Penny Mordaunt, who is widely seen as the third frontrunner joining Ms Truss and Mr Sunak as favourites, said she was making few commitments on tax because “this contest is not the right place to do it”.
“I’m not going to set out plans for corporation tax or any other of those taxes until we have a proper fiscal event,” the trade minister said.
Ms Mordaunt also pleaded for a “positive contest”, saying “I don’t want mudslinging”, as she bears the brunt of the attacks from rival camps.
The Zoom debate was the first public hustings in the leadership contest.
It was at times disrupted by the usual online difficulties, with Ms Truss struggling to unmute herself at one point and suffering from a dodgy internet connection, as did Kemi Badenoch.

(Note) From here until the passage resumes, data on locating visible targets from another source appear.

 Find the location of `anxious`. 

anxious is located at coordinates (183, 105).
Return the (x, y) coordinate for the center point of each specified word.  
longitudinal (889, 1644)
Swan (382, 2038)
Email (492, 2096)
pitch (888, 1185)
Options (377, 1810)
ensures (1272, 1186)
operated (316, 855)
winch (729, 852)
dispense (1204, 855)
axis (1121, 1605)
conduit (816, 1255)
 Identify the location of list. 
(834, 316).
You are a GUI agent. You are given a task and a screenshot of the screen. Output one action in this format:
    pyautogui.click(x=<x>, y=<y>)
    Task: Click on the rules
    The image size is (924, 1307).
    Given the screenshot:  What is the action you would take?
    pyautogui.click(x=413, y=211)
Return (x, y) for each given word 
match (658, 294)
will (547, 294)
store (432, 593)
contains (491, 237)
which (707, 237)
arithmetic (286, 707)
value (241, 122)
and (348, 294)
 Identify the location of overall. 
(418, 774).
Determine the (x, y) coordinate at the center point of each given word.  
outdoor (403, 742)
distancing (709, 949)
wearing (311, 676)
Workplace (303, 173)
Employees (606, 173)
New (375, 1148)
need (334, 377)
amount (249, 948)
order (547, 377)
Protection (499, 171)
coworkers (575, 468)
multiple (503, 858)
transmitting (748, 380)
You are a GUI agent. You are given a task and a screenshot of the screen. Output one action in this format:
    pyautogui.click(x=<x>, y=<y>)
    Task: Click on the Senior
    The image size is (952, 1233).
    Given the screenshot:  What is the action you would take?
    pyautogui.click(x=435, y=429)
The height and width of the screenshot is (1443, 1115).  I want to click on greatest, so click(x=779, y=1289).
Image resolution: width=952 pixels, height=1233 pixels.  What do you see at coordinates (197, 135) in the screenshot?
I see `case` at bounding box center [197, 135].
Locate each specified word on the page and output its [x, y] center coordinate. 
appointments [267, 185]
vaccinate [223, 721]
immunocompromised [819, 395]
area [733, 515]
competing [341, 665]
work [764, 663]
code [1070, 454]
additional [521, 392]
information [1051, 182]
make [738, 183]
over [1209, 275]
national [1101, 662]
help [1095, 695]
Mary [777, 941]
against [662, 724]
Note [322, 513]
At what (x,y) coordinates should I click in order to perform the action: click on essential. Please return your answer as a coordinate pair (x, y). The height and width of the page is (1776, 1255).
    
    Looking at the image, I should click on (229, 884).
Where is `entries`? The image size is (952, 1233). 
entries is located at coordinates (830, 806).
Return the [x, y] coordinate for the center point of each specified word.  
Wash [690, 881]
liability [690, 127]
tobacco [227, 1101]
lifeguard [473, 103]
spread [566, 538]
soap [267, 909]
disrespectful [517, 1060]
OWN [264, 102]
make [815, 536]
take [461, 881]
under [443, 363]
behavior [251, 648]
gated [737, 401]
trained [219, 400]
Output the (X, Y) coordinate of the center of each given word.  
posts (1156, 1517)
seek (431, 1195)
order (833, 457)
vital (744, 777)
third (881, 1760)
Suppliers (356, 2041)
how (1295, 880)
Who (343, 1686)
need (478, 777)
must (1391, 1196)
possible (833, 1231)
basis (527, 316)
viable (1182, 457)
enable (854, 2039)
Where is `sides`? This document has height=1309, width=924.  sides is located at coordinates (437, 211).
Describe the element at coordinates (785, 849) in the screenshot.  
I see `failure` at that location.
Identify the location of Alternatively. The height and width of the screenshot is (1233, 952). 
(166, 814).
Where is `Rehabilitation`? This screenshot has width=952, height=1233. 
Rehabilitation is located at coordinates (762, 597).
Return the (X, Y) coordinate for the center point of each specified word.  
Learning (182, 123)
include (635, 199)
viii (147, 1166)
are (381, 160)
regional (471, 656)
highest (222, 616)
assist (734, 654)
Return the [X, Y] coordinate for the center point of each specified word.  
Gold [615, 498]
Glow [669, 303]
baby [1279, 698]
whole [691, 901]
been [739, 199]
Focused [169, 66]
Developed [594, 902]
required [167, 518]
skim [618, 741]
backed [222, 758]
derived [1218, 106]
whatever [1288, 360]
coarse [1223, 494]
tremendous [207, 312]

Mr Sunak’s backdrop told members to join his “campiaign” in a spelling blunder.
The candidates were also all asked their “greatest weakness”.
Ms Badenoch said hers was “allowing my sense of humour to look like I’m flippant about issues”, while Mr Sunak essentially said he strives too hard for perfection.
Ms Truss said she has in the past been “excessively over-enthusiastic and sometimes I have to rein myself in”.
Tom Tugendhat, who has made his military background a central pillar of his campaign, said: “I know this is going to surprise you but I may talk about the Army a little too much, which is possibly a weakness.”
Ms Mordaunt said: “I was tempted to say Burmese cats, as I have four and introducing them into No 10 might present some challenges with Larry.”